DATA TO PROCESS Start Marker

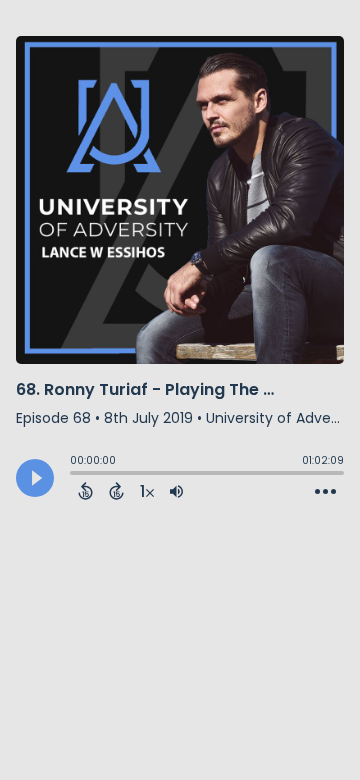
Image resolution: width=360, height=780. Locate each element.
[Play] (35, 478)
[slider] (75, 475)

DATA TO PROCESS End Marker
DATA TO PROCESS Start Marker

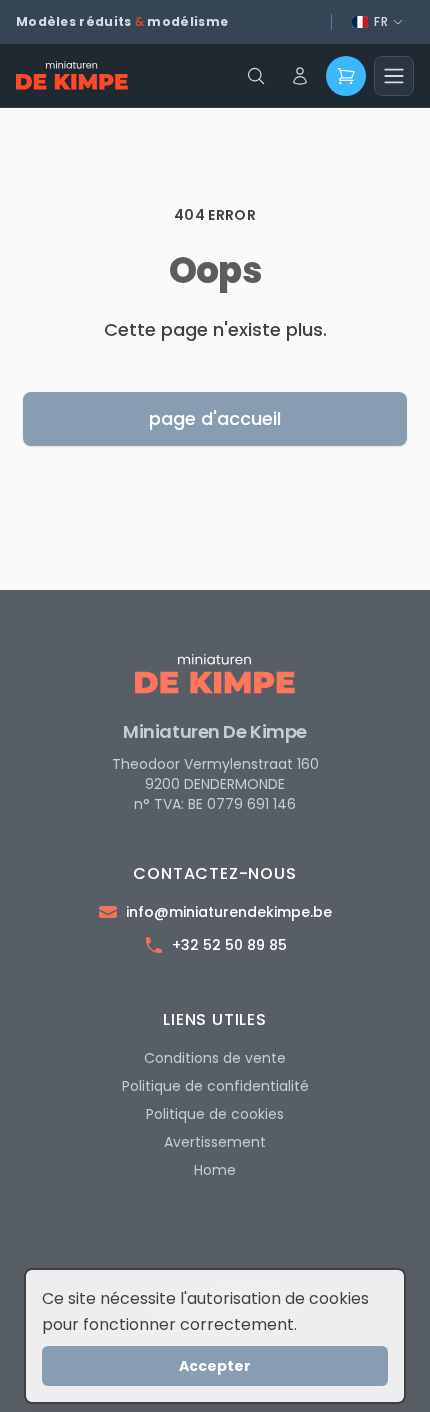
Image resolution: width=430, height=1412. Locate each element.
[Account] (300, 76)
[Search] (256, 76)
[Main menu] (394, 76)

DATA TO PROCESS End Marker
DATA TO PROCESS Start Marker

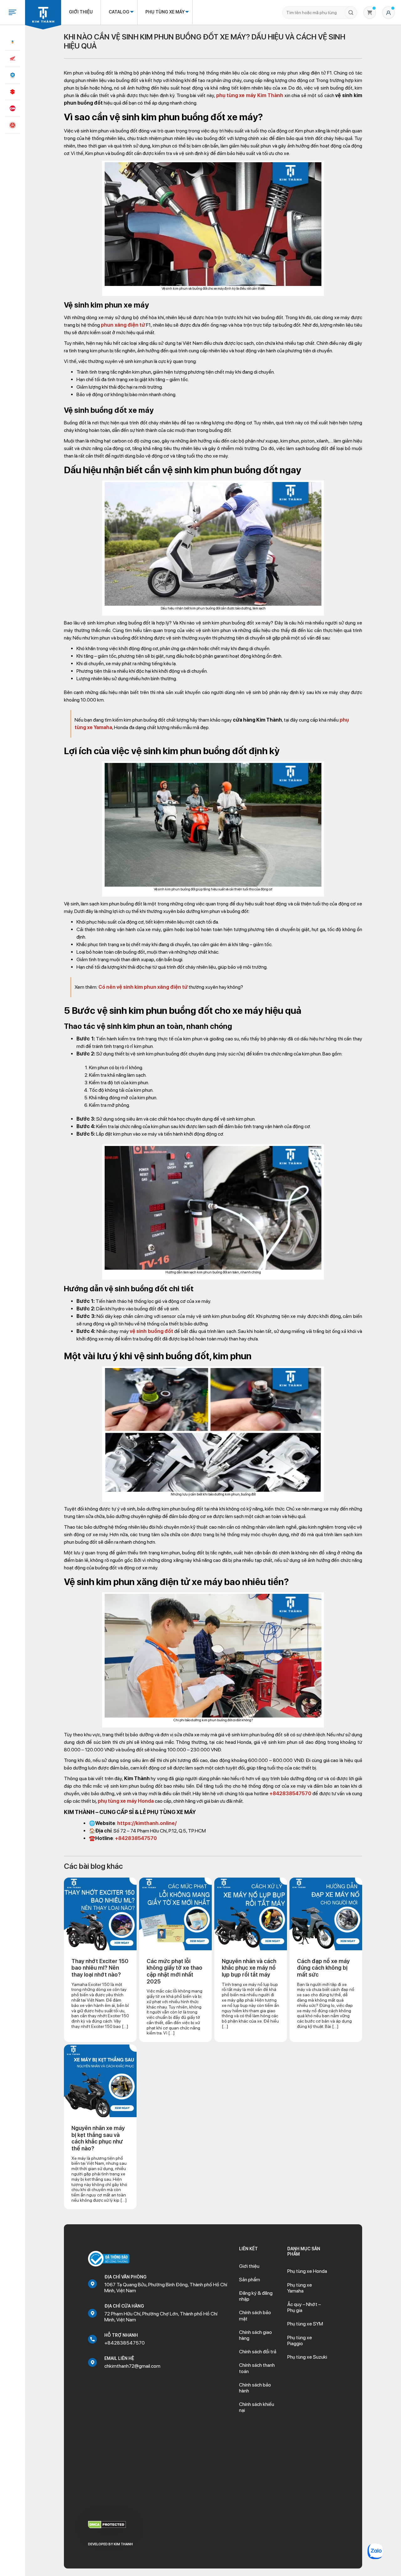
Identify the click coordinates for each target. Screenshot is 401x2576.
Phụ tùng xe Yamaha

DATA TO PROCESS End Marker

▸ WHAT TO DO
Of the entries listed above, reproduce only the lines starting at the line containing "Identify the click" and ending at the line containing "Phụ tùng xe Yamaha". Include both, exactly as they stand.

▸ SOLUTION TO THIS PROBLEM
Identify the click coordinates for each target. Screenshot is 401x2576.
Phụ tùng xe Yamaha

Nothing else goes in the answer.